The Augusta National Golf Club said on Tuesday that any golfer who qualified for the Masters tournament based on its previous criteria will be invited to play in the tournament in 2023.
The group that defected from the PGA Tour to the LIV Golf is made up of six past Masters winners.
The chairman of Augusta National Golf Club said that recent actions have divided men's professional golf by diminishing the virtues of the game. "Although we are disappointed in these developments, our focus is to honor the tradition of bringing together a prominent field of golf this coming April."
"As invitations are sent this week, we will invite those eligible under our current criteria to compete in the tournament." Changes to the invitation criteria for future tournaments will be announced in April, as we have said in the past. There is a point in the history of our sport. We have faith that golf, which has overcome many challenges through the years, will survive again.

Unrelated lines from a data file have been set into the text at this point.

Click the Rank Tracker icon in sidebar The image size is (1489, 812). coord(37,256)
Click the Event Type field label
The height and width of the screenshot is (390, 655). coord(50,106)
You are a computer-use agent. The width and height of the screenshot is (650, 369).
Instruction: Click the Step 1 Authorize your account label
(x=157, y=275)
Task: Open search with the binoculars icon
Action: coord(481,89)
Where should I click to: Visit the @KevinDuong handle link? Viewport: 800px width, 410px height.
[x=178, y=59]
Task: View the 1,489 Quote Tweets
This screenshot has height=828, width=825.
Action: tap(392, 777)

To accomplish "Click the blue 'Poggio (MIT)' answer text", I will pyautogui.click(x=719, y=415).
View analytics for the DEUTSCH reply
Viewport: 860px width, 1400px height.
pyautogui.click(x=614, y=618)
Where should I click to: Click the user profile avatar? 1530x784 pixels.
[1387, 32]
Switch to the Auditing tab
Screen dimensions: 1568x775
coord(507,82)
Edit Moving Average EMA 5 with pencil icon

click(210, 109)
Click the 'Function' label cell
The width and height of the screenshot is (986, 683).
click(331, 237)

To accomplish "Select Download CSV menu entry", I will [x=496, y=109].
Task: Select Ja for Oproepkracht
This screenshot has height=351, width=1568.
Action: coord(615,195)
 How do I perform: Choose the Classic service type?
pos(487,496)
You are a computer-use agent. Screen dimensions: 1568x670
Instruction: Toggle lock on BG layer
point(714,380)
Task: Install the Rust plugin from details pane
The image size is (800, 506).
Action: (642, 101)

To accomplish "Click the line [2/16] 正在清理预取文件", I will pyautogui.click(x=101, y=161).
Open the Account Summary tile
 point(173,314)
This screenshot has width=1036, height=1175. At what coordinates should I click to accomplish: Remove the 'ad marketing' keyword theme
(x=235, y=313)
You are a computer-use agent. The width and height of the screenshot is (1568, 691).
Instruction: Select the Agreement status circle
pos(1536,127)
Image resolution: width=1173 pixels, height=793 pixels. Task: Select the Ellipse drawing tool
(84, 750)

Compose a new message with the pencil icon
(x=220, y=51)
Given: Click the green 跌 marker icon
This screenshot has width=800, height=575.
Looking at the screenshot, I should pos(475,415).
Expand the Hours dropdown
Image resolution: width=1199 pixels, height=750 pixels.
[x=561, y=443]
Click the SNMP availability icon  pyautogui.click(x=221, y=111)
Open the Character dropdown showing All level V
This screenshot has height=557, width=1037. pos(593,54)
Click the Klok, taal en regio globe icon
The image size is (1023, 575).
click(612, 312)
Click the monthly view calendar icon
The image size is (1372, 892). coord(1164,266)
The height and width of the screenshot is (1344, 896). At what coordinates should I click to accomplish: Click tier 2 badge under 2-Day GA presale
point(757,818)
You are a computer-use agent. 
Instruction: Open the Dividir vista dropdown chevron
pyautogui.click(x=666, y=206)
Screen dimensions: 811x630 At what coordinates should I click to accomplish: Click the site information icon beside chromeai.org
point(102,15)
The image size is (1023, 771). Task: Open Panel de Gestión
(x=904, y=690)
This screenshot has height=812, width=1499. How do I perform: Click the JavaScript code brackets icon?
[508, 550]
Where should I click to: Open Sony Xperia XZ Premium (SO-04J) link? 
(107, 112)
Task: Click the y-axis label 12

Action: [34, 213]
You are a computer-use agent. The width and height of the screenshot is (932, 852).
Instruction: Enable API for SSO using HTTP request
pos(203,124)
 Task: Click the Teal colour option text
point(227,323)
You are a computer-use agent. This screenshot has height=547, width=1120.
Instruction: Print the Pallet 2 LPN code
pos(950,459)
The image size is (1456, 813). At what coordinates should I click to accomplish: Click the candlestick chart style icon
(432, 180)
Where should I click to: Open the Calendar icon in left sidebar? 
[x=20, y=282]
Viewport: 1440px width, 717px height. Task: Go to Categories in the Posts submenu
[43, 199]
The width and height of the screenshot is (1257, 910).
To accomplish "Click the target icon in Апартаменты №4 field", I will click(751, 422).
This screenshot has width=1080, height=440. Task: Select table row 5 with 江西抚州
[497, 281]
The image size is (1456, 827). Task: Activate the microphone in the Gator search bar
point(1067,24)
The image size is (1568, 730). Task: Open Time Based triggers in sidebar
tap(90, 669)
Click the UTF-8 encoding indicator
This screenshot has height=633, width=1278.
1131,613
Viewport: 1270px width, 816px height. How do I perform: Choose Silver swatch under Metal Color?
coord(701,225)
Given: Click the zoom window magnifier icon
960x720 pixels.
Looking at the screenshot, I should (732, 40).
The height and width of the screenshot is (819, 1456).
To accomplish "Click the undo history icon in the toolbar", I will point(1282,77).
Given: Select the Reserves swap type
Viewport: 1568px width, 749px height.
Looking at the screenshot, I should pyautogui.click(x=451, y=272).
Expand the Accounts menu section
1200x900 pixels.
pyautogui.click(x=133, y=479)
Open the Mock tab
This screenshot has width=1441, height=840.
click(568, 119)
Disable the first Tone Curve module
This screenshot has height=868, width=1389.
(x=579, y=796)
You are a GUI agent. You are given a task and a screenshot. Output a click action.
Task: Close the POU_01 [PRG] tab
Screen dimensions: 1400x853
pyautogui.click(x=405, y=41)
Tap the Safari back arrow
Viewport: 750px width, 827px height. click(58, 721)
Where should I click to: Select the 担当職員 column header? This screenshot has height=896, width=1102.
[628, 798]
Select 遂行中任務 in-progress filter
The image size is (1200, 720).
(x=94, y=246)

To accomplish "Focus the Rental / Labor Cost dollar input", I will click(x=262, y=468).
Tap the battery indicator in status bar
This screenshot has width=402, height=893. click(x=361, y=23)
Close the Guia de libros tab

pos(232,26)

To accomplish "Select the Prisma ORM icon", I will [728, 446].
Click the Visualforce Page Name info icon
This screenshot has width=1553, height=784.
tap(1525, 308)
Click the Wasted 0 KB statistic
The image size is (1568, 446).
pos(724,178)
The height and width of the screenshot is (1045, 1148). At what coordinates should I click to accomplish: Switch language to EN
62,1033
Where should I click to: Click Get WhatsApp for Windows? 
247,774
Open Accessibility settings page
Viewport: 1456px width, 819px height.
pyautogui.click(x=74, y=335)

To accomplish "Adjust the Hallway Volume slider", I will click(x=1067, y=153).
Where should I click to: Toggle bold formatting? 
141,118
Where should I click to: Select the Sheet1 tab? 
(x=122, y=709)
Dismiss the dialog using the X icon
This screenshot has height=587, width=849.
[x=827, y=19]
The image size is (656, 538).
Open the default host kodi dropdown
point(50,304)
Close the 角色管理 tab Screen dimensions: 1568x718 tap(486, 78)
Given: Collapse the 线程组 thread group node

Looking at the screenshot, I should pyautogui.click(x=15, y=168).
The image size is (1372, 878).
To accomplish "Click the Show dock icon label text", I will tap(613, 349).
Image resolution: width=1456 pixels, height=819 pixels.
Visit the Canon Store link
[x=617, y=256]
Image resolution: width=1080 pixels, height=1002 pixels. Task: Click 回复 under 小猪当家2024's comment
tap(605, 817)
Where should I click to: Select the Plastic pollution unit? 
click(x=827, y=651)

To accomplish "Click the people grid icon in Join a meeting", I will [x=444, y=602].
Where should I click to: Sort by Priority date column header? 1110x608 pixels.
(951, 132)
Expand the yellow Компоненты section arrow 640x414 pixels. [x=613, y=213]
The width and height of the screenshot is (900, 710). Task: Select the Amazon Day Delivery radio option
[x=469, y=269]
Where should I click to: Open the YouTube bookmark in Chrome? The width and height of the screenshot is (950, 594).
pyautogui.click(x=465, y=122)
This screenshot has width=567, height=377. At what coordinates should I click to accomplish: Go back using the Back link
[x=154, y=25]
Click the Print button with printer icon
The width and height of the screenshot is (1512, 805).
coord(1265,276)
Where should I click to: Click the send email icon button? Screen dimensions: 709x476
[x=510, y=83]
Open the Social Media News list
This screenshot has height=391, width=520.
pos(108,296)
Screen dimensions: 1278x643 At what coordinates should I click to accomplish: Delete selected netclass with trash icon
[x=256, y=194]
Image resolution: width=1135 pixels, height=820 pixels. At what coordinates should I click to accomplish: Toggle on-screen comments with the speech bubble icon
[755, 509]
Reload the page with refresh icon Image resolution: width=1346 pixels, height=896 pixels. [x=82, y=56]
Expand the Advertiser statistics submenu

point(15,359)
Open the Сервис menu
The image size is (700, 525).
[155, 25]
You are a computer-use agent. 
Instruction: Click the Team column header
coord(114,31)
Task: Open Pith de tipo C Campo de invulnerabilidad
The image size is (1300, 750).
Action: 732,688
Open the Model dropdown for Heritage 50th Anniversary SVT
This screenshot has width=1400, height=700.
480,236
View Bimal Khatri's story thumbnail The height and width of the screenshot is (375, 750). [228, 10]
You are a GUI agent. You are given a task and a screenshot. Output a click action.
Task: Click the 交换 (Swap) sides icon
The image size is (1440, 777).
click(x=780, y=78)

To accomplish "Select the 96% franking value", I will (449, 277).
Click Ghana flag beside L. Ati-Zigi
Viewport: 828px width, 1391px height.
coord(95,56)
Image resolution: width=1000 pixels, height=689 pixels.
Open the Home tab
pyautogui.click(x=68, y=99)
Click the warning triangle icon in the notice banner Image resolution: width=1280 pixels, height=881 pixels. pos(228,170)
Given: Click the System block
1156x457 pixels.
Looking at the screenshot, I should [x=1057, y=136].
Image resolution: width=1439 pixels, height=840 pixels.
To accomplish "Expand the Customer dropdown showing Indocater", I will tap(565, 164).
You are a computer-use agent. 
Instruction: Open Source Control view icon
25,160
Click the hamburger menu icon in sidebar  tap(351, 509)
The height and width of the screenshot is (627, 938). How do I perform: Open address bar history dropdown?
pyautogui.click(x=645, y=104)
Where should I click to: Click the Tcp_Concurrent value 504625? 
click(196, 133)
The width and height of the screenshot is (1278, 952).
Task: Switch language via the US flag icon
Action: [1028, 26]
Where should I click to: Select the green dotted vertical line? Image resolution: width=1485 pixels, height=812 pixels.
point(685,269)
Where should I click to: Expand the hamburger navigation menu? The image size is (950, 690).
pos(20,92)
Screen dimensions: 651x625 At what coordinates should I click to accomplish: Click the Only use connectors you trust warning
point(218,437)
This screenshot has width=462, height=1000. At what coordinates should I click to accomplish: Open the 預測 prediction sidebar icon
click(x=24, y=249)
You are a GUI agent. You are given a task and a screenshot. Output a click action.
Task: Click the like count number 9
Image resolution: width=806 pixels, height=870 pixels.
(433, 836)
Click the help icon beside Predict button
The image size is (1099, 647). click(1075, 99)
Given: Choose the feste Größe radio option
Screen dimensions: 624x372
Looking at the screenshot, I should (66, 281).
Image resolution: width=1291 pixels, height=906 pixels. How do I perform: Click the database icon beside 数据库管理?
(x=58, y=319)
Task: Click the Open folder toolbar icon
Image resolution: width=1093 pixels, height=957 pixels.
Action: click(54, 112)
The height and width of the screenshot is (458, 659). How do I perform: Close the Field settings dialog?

The Masters will be held in Augusta, Georgia, on April 6-9.
The Open Championship and The Players will be won by Australia'sCameron Smith. The two players were invited due to their recent victories. After being ranked in the top 50 of the Official World Golf Ranking, Talor Gooch and Joaquin Niemann are in the field.
Six other people, including Abraham Ancer, Harold Varner III, Kevin Na, and Louis Oosthuizen, were invited to attend. Any other player in the top 50 on the week before the event would also be invited.
Whether Augusta National would change its criteria to make it more difficult for LIV golfers to compete in the Masters has been one of the game's pressing questions.
Many of the Tour's most recognizable players have left to join LIV Golf, which is fronted by two-time Open Championship winner Greg Norman and financed by Saudi Arabia's Public Investment Fund.
The PGA Tour was accused of colluding with the four major championships to ban LIV golfers from competing in the sport's most important events when they filed an antitrust lawsuit against the tour in August. The lawsuit accused Ridley of working for the tour.
Augusta National threatened to disinvite players from The Masters if they joined LIV Golf, according to the complaint. In this year's tournament, it was alleged that Ridley told players not to defect to LIV Golf and that he wouldn't talk to Norman about the new circuit's business model.
The three-time Masters champion didn't play in this year's tournament because of his comments about the Saudi Arabian monarchy's history of human rights violations. Lefty was not disinvited to play at the Masters.